In my dream a coworker was having some sort of issue in her life. I was managing that day and she was running the front counter. Well she went home after her shift but after I get off my shift she texts me saying she needs help, that she needs somebody to talk to. So she gave me directions to her place and I change clothes at work before leaving and go straight there after clocking out.
If it is of any significance I will note that this dream had colour in it. (My dreams aren't usually black and white)
I don't remember the arrival, or most of the apartment. I remember looking through the door to her room and then going in, the room had a purple and lilac colour scheme to it, and a good portion of of the room was filled with the bed itself. Well I sat beside the bed in some kind of chair (beanbag?) and she sat on the bed. We talk about the issues going on in her life most the night and she cried a few times. Eventually, she told me that she wanted to take a bubble bath to help calm down and she wanted me to go with her to keep talking to her. So after she got in the bath and was covered I went in and we kept talking.

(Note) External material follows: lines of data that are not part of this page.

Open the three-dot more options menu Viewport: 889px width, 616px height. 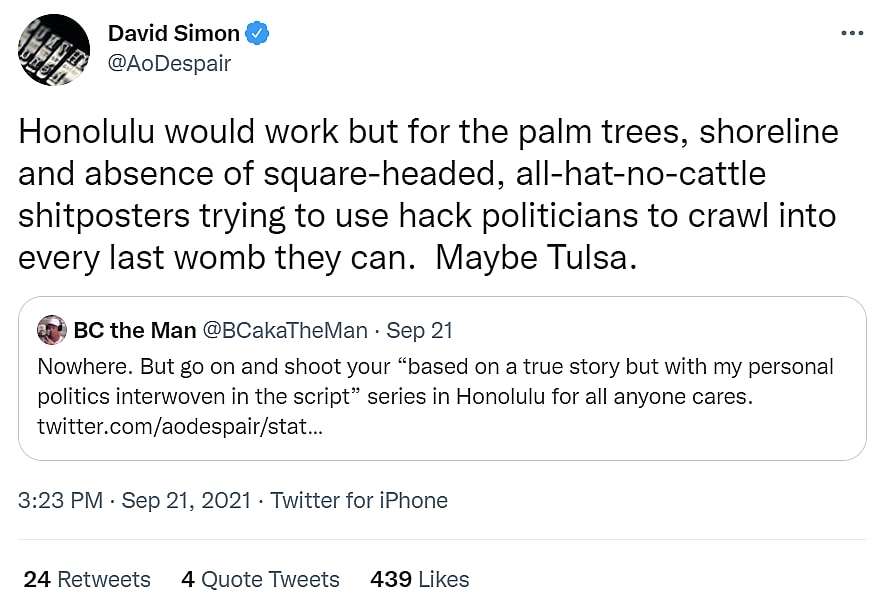coord(851,33)
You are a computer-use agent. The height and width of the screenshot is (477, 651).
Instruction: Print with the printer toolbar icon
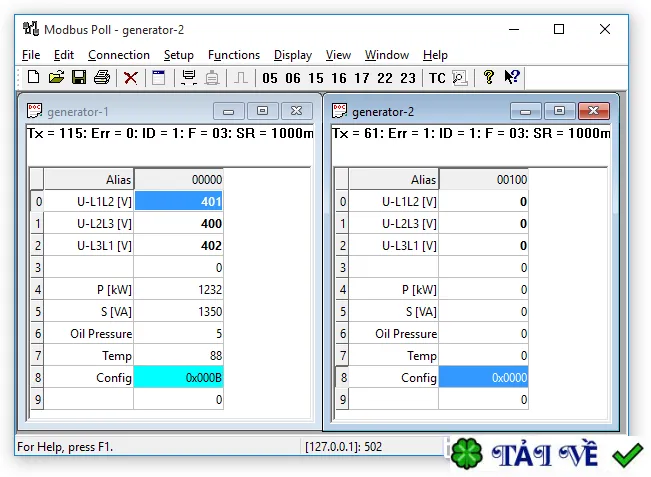point(102,77)
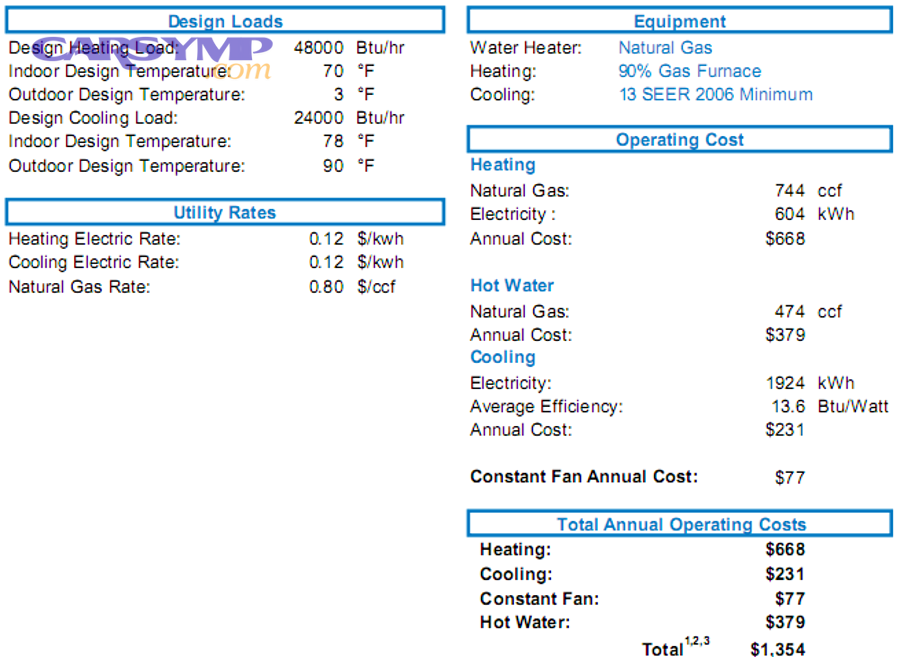The width and height of the screenshot is (900, 657).
Task: Click the Constant Fan Annual Cost label
Action: tap(584, 477)
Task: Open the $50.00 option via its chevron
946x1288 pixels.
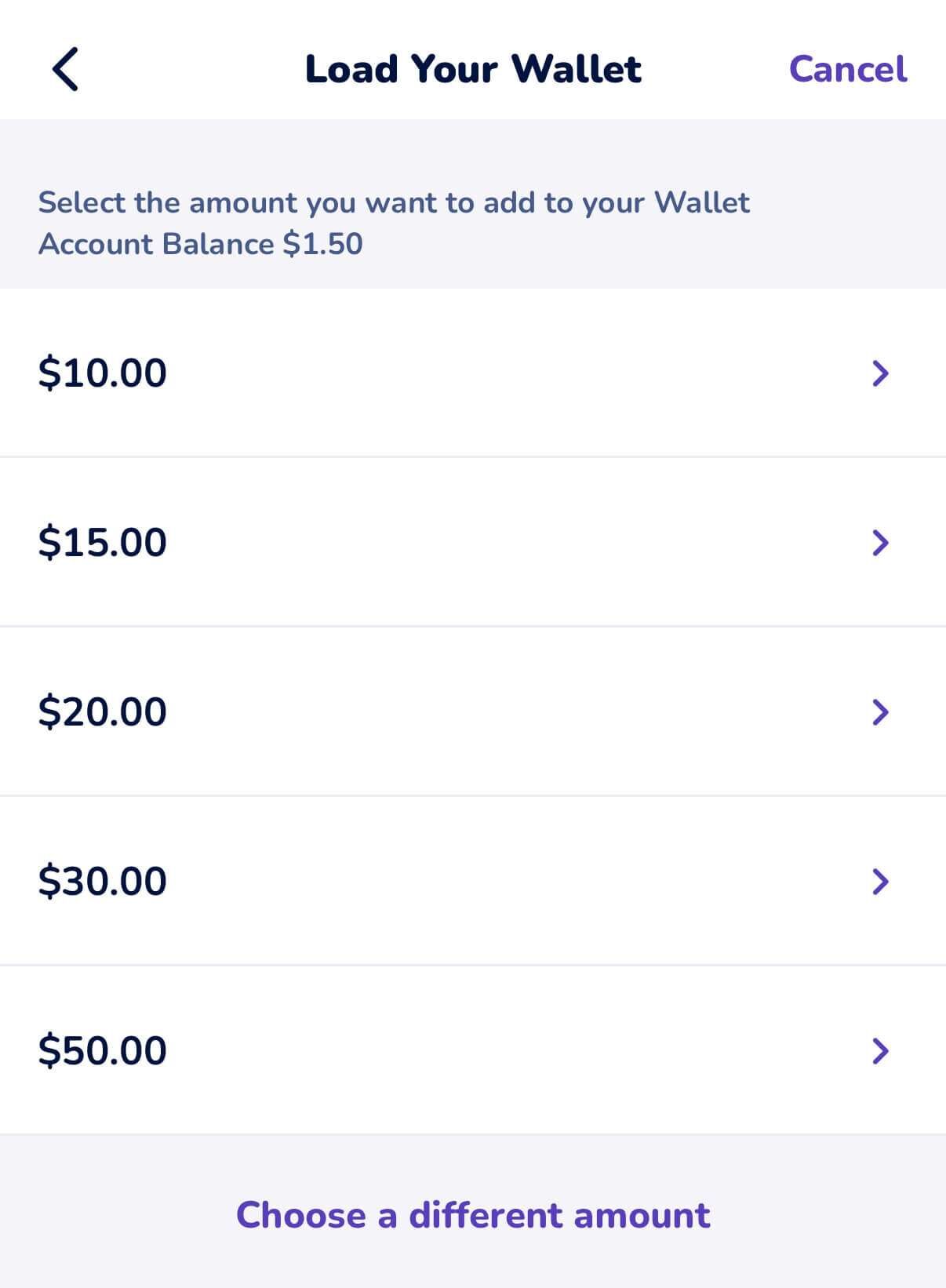Action: (880, 1050)
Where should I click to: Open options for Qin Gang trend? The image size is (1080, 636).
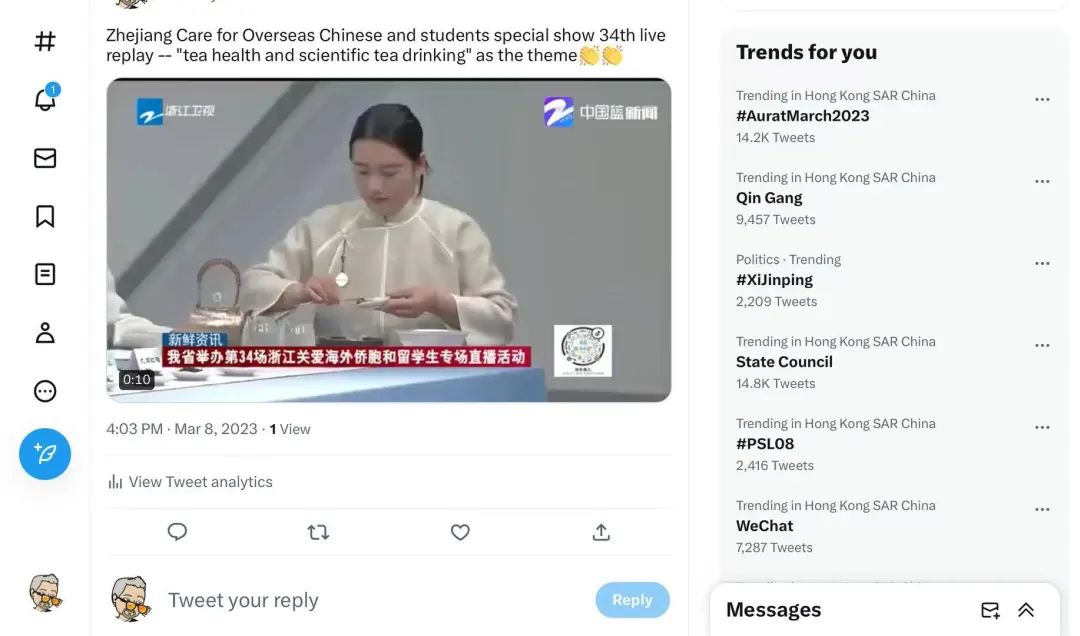point(1042,181)
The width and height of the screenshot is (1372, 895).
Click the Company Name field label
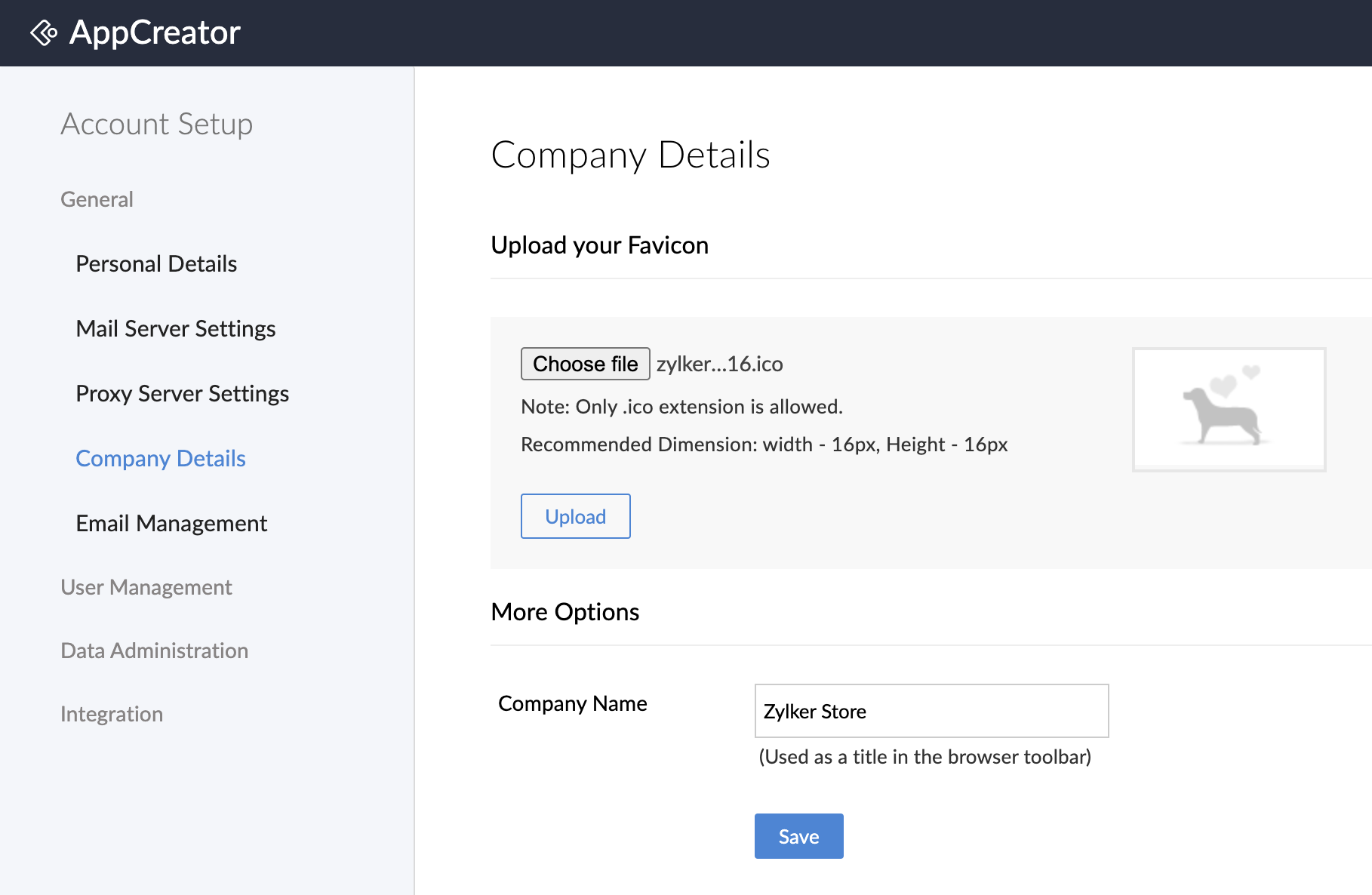pos(572,703)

This part gets really fuzzy.
She either wanted held or it was some sort of dream inside of the dream. A small scene. I just recall laying in the bath with her and holding her while she calmed down and the dream ended.
Now back to waking life. The day after I had that her parents who live in town came to work looking for her. I worry that this may have been precognitive and I hope that she is okay, even though in real life we've hardly talked and we haven't known each other long.